→ **What is expected**
Copy the full passage about Ohisalo's doctoral research and her housing responsibilities word for word.

→ **Provided text**
—————

Ohisalo began her doctoral studies at the University of Eastern Finland in 2012. Her doctoral dissertation focused on Finnish charity food aid, subjective well-being, and disadvantage. Themes relating to inequality captured her interest already when she was a young student at the Faculty of Social Sciences in the University of Helsinki.
“I’ve always been fascinated by inclusion and exclusion, and how they are visible in society.”
After completing her Master’s degree, Ohisalo’s first job dealt with issues related to homelessness. As Minister of the Environment and Climate Change, Ohisalo is also responsible for housing, getting to address themes that are familiar to her.
“A key question for the minister responsible for housing is whether there is enough affordable housing available in Finland. Helsinki plays a crucial role in eliminating homelessness in Finland. The City of Helsinki has made a historic commitment to eliminating homelessness by 2025. The Government Programme, on the other hand, is committed to cutting homelessness by half during this government term.”

—————

→ **Data provided**
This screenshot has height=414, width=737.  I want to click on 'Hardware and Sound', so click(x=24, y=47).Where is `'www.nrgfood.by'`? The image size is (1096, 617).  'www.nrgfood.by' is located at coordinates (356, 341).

—————

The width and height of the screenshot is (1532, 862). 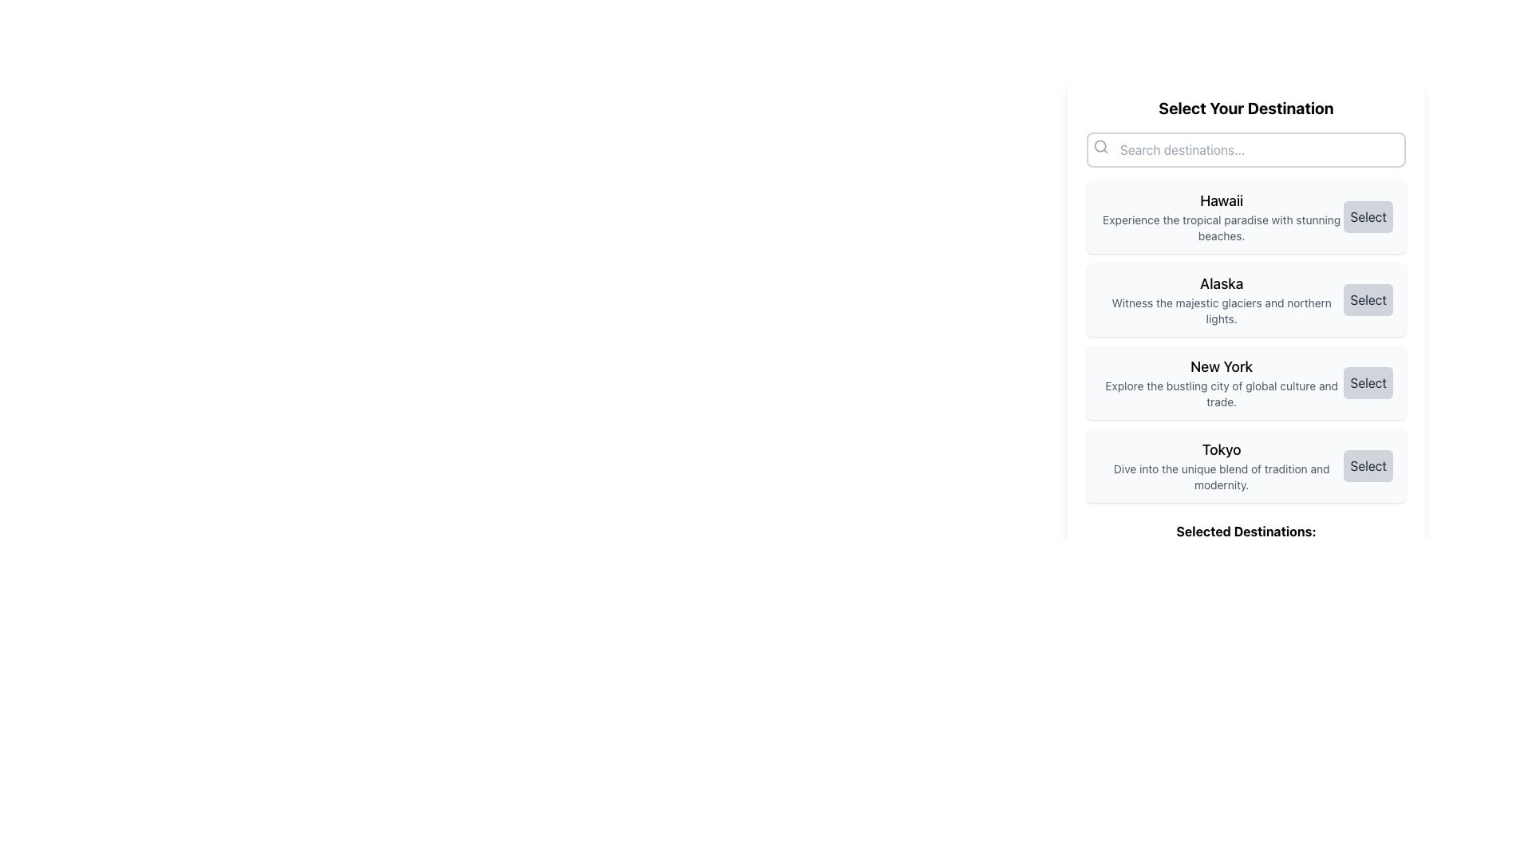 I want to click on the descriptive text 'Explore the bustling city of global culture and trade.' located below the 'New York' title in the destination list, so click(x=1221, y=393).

—————

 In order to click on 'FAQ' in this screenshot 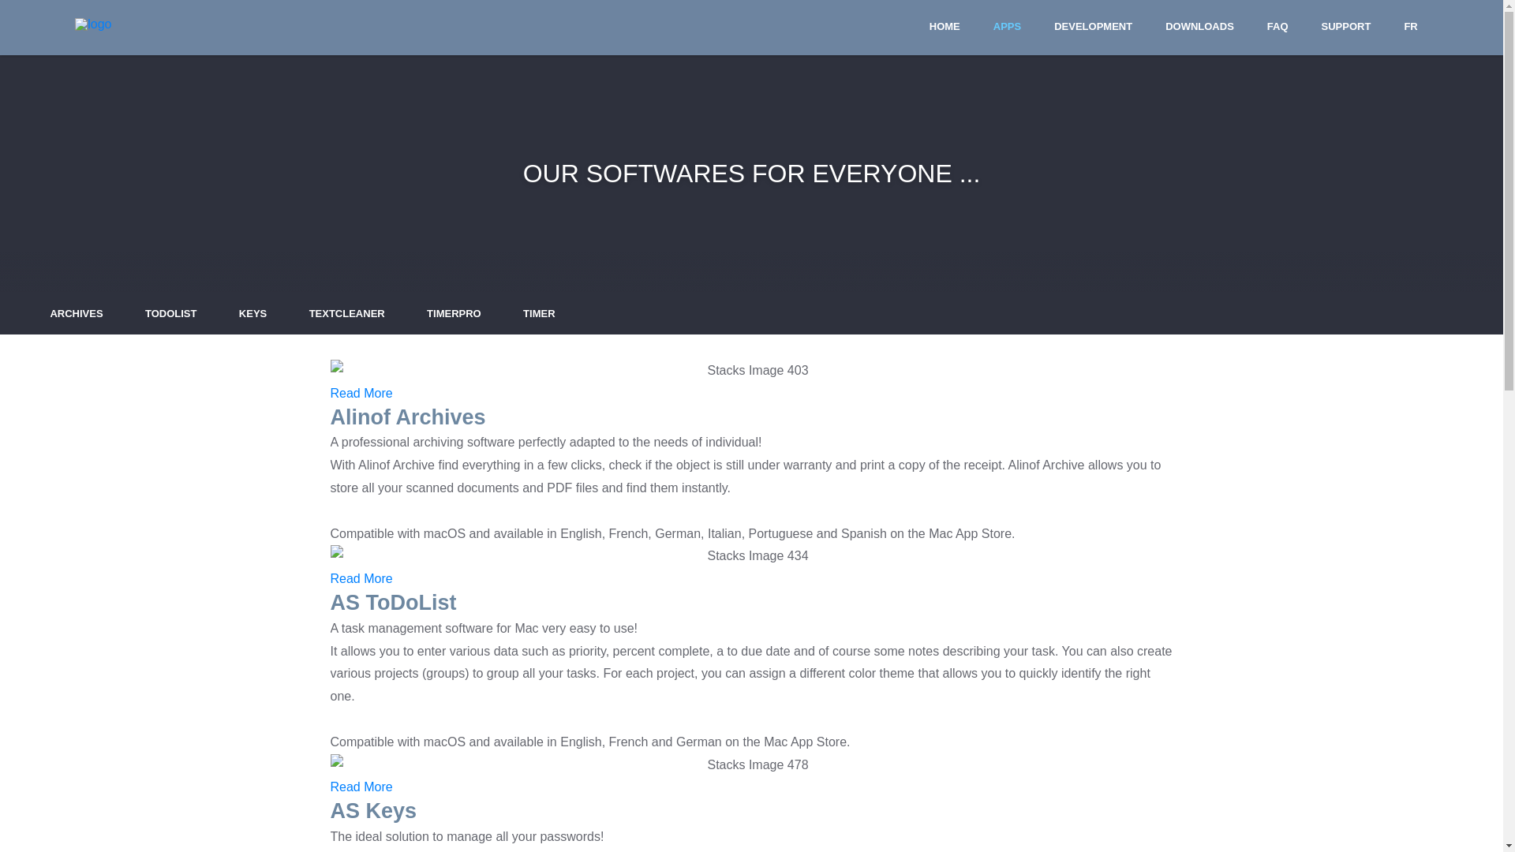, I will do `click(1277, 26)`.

—————

→ **Task solution**
Ohisalo began her doctoral studies at the University of Eastern Finland in 2012. Her doctoral dissertation focused on Finnish charity food aid, subjective well-being, and disadvantage. Themes relating to inequality captured her interest already when she was a young student at the Faculty of Social Sciences in the University of Helsinki.
“I’ve always been fascinated by inclusion and exclusion, and how they are visible in society.”
After completing her Master’s degree, Ohisalo’s first job dealt with issues related to homelessness. As Minister of the Environment and Climate Change, Ohisalo is also responsible for housing, getting to address themes that are familiar to her.
“A key question for the minister responsible for housing is whether there is enough affordable housing available in Finland. Helsinki plays a crucial role in eliminating homelessness in Finland. The City of Helsinki has made a historic commitment to eliminating homelessness by 2025. The Government Programme, on the other hand, is committed to cutting homelessness by half during this government term.”